The first hearing is scheduled for July 7th, with charges including manslaughter, negligence and wilful disaster.
In their final report on the investigation into the disaster, published last year, prosecutors highlighted “incomplete” and “inadequate” inspections, according to news reports.
They noted, for example, that the bridge piers were inspected from below, using binoculars, rather than from up close.
In a statement agreeing to the settlement with Autostrade, the prosecution said the amount “corresponds to the cost savings made by the company through the omission of maintenance that would have prevented” the disaster, according to Genoa’s Il Secolo XIX newspaper.
Autostrade has also “executed, or in any event made available, full compensation for all the damages caused to the relatives of the victims”, it said.

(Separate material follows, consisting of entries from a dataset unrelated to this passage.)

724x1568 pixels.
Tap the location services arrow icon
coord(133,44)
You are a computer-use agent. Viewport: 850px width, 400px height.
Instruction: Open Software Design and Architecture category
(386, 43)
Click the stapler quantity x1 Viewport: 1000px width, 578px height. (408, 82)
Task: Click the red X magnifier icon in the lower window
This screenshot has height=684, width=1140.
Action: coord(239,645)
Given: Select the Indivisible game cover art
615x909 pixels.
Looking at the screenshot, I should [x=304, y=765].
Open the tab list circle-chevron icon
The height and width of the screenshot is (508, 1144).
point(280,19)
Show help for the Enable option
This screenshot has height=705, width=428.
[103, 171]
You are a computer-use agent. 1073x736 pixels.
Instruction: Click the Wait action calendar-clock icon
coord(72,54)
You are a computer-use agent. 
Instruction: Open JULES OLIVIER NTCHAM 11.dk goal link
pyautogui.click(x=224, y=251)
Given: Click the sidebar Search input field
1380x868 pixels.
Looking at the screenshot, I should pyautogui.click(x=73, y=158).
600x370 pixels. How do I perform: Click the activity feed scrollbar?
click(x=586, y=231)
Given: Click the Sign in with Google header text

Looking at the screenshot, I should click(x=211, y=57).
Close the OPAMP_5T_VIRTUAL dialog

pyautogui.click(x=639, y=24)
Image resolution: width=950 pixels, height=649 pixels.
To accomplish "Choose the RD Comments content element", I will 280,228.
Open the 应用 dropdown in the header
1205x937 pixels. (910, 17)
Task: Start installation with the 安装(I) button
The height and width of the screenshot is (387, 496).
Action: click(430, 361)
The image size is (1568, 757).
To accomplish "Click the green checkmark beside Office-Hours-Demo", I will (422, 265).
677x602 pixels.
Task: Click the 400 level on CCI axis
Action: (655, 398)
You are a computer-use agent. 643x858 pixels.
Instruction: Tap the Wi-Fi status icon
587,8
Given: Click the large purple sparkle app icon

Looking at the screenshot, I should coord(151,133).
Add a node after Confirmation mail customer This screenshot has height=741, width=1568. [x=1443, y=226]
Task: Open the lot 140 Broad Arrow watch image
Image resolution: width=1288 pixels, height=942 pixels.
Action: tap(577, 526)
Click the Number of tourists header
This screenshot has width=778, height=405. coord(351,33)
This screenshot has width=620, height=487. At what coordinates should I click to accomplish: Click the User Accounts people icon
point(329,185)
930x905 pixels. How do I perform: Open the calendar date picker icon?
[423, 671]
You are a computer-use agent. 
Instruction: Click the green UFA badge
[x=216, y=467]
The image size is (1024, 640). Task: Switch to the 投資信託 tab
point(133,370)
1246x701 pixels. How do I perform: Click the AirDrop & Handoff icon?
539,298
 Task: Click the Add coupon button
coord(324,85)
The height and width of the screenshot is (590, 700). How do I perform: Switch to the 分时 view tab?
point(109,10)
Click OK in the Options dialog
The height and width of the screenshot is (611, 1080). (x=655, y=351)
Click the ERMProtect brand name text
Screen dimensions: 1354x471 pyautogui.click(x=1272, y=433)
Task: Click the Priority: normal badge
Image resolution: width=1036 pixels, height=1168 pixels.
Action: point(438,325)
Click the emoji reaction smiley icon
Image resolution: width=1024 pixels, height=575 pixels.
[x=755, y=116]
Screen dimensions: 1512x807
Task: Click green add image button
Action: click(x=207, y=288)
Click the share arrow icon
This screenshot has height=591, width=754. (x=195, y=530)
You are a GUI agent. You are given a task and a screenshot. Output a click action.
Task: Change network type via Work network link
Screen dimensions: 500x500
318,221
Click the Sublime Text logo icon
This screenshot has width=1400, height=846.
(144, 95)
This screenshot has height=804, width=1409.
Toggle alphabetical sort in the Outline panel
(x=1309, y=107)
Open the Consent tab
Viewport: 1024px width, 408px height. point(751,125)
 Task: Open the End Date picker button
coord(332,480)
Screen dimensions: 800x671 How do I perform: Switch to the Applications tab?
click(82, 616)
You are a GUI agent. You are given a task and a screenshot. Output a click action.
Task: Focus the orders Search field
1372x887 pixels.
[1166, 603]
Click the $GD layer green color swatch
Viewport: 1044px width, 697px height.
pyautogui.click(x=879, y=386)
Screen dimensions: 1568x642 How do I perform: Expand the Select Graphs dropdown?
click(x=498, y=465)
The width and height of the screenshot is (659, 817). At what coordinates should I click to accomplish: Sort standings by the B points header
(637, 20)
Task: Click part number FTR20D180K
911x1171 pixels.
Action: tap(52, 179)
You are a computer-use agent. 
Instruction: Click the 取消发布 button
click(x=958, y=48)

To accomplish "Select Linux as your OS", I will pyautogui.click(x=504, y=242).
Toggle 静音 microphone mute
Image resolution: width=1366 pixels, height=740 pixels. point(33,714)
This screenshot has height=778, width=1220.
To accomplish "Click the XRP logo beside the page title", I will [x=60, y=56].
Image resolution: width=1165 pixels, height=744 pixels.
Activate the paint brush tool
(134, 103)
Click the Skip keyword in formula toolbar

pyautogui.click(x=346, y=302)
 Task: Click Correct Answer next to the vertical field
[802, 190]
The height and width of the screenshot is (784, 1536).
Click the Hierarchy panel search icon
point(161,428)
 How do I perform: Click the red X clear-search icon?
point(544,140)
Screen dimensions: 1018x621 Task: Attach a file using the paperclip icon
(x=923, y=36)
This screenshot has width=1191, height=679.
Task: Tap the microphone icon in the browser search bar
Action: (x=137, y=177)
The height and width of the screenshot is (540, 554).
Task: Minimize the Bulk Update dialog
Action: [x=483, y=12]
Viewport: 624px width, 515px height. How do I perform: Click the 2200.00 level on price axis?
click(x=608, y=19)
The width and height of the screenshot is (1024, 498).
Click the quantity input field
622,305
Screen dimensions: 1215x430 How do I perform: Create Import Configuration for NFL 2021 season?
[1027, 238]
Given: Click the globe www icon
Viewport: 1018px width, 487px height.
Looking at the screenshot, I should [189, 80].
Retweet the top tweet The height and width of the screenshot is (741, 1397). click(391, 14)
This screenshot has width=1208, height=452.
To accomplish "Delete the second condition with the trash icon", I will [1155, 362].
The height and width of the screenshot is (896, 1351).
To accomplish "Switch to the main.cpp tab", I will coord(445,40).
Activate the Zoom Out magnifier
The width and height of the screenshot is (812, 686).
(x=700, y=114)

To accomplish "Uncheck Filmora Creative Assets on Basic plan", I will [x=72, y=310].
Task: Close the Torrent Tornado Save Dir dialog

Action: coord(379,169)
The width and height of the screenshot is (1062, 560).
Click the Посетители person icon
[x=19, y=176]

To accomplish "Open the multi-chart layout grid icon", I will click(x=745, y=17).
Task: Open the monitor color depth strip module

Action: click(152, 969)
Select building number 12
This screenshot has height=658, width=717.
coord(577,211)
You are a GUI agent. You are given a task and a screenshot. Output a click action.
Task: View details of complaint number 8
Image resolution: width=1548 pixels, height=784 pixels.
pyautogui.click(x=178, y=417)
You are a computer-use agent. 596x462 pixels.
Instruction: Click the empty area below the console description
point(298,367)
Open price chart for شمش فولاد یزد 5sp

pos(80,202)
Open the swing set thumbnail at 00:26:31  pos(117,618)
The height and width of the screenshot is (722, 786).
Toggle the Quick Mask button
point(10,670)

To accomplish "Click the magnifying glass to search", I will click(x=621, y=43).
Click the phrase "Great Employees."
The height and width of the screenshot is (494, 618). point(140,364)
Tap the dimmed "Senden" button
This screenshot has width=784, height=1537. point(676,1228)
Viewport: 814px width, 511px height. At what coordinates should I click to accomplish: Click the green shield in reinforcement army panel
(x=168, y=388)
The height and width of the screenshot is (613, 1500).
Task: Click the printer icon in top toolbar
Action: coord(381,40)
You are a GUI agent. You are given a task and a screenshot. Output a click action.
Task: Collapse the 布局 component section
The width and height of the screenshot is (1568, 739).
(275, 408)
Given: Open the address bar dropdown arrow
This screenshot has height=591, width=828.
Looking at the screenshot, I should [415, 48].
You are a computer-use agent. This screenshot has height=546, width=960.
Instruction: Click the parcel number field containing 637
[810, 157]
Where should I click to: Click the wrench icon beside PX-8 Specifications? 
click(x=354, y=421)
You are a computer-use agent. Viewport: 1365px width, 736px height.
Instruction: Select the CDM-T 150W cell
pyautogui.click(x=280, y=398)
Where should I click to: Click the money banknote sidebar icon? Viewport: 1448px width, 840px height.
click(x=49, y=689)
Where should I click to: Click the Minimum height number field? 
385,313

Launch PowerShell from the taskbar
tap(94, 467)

The Morandi highway, hailed a marvel of engineering when it opened in 1967, gave way during heavy rain.
The wealthy Benetton family came under immense pressure after the disaster to relinquish control of Autostrade, which runs almost half of Italy’s motorway network.
Atlantia agreed last year to sell its controlling stake in Autostrade to a consortium including the state lender Cassa Depositi e Prestiti (CDP), as well as investment funds Blackstone and Macquarie.